● **PROBLEM STATEMENT**: Using the data below, find how many lines include the word "computer" and report that figure alone.

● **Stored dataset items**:
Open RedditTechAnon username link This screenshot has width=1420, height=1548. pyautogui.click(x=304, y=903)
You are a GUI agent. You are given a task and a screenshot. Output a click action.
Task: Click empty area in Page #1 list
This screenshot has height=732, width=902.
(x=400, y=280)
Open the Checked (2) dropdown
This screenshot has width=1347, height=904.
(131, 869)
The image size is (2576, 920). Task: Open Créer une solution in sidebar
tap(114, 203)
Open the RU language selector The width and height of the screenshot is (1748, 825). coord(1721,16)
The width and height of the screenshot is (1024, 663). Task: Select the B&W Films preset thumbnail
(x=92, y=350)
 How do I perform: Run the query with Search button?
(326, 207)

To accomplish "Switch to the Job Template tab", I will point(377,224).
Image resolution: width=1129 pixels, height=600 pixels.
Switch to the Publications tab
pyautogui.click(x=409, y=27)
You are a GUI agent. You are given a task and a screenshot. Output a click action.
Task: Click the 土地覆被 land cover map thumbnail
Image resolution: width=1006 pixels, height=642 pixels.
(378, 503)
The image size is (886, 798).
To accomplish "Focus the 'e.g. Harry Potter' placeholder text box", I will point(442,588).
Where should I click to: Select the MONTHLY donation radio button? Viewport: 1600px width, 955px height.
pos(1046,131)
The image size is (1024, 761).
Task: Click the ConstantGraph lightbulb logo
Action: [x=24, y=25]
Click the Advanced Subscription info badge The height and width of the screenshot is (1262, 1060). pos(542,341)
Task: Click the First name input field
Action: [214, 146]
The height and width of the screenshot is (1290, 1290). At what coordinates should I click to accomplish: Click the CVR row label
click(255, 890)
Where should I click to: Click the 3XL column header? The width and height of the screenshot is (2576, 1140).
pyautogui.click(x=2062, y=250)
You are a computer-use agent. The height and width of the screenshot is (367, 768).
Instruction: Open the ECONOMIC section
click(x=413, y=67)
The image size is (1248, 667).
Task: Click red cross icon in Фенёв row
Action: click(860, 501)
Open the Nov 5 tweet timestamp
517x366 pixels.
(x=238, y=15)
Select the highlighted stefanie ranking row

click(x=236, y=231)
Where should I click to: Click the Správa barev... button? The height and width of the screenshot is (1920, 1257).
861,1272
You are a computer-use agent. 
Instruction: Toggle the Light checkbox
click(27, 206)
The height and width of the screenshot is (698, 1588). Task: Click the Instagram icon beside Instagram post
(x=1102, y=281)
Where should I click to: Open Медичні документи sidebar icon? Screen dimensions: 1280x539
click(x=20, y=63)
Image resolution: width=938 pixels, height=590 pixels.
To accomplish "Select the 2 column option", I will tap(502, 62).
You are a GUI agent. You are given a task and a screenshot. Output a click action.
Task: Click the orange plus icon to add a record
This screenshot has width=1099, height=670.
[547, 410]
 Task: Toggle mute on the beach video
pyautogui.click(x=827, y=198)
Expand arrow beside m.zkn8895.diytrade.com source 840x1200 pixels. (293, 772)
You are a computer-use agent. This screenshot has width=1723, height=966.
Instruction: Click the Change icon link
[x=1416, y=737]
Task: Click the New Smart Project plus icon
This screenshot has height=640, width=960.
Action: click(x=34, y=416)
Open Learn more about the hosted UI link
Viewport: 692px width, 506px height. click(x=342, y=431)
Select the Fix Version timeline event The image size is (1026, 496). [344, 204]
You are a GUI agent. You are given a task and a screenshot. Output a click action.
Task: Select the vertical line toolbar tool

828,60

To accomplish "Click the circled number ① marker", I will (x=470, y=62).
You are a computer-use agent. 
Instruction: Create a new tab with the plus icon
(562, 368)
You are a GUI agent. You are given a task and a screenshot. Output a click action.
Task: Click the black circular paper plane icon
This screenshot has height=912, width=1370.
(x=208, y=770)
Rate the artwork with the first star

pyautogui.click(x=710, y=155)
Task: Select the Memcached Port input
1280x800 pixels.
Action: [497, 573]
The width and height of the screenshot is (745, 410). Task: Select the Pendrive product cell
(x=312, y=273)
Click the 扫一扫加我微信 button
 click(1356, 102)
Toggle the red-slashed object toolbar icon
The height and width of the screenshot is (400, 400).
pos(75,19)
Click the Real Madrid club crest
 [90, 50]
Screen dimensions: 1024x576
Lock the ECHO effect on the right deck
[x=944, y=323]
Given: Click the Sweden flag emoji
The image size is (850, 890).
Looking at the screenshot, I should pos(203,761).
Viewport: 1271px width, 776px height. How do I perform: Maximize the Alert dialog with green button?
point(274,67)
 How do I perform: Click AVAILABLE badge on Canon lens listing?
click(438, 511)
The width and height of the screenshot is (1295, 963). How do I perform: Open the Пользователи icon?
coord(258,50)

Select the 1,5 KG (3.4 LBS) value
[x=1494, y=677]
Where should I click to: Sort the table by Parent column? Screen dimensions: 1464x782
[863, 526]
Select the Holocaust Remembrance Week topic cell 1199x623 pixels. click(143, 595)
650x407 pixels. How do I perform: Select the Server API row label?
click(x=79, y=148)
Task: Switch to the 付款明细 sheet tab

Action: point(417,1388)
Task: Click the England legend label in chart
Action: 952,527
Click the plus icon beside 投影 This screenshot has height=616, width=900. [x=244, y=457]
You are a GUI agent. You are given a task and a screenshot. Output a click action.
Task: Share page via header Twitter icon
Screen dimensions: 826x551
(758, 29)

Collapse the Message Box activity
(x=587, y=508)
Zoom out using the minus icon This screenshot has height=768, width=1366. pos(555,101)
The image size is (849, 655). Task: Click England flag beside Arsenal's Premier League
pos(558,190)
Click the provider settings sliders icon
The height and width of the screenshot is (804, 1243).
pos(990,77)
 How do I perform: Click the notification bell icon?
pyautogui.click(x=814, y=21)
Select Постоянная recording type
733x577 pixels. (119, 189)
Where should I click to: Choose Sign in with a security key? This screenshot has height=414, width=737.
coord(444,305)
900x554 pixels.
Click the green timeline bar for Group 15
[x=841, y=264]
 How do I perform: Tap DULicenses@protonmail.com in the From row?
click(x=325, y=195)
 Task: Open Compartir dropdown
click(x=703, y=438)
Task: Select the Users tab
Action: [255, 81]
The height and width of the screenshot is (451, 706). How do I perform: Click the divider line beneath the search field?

● **TASK RESULT**: 4